As all of these options used up limited memory, when started, FOCAL,1971 entered a dialog that asked the user what features they wanted to use.

==Comparison with JOSS==
FOCAL is, for all intents, a cleaned-up version of JOSS with changes to make the syntax terser and easier to parse. Almost all FOCAL commands have a one-to-one correspondence with JOSS and differ only in details. The most obvious change at first glance is that JOSS is case-insensitive and outputs keywords in mixed-case whereas FOCAL was upper-case only. Additionally, JOSS statements end with a period, making them look like written statements, whereas FOCAL has no required line-ending.

One major difference is that JOSS included a complete set of comparison operations and a boolean logic system that operated within if and for constructs. Furthermore, branches and loops could be applied to any statement, in contrast to FOCAL, where the only operation either could carry out was the equivalent to a goto.
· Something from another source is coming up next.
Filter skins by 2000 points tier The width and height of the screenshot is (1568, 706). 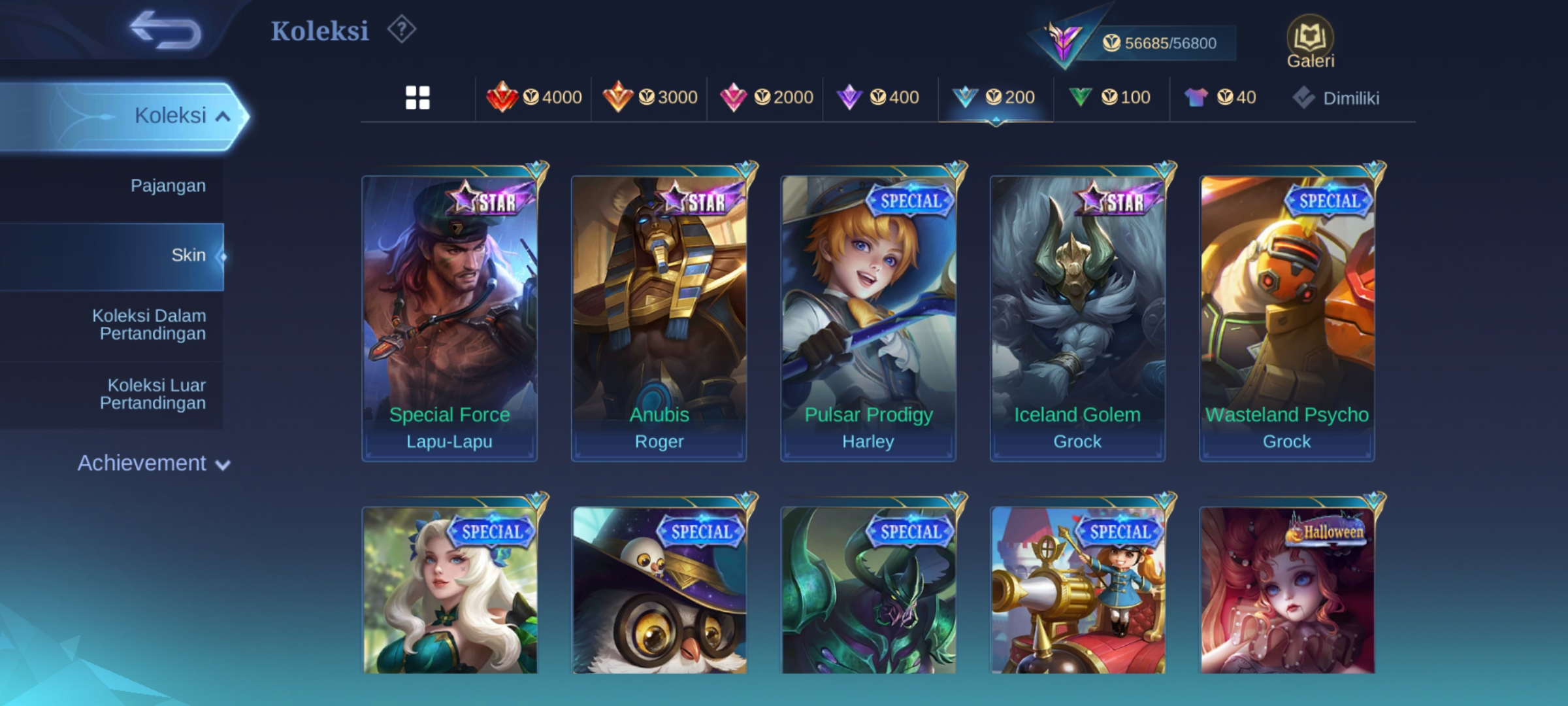pos(766,97)
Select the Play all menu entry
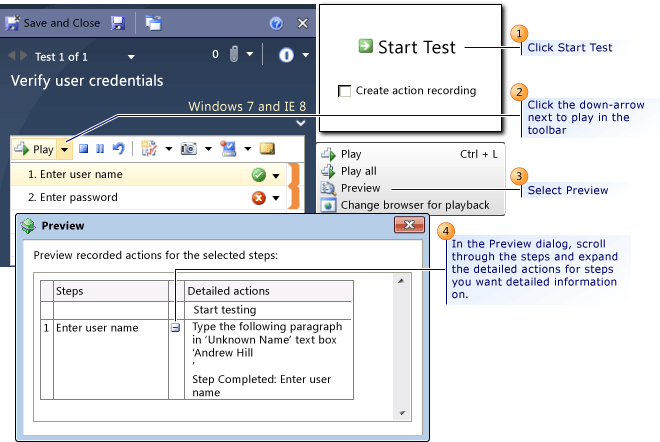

For example, in JOSS, one could:

  1.10 Type A if X>10.
  1.20 Type i for i=1(1)10.

The first line optionally prints A based on the value of X, and the second prints the numbers 1 to 10. In contrast, FOCAL lacked the ability to compare values, and loops were applied by skipping to the next line when they completed. The equivalent code in FOCAL would be:

 1.10 IF (X-10),,1.30
 1.20 TYPE A!
 1.30 FOR I=1,1,10;TYPE I,!

JOSS' implementation makes common constructs easier to build and more closely match a programmer's intentions, at the cost of making the runtime more complex. For example, JOSS allowed ranges in loops to be described in a flexible fashion like 1,2,3,10(5)50,75,78. This flexibility comes at a cost; in FOCAL the start, stop, and step can be written in a custom in-memory structure and easily updated as the loop is performed, whereas JOSS requires it to reevaluate an expression that may be, but often isn't, more complex.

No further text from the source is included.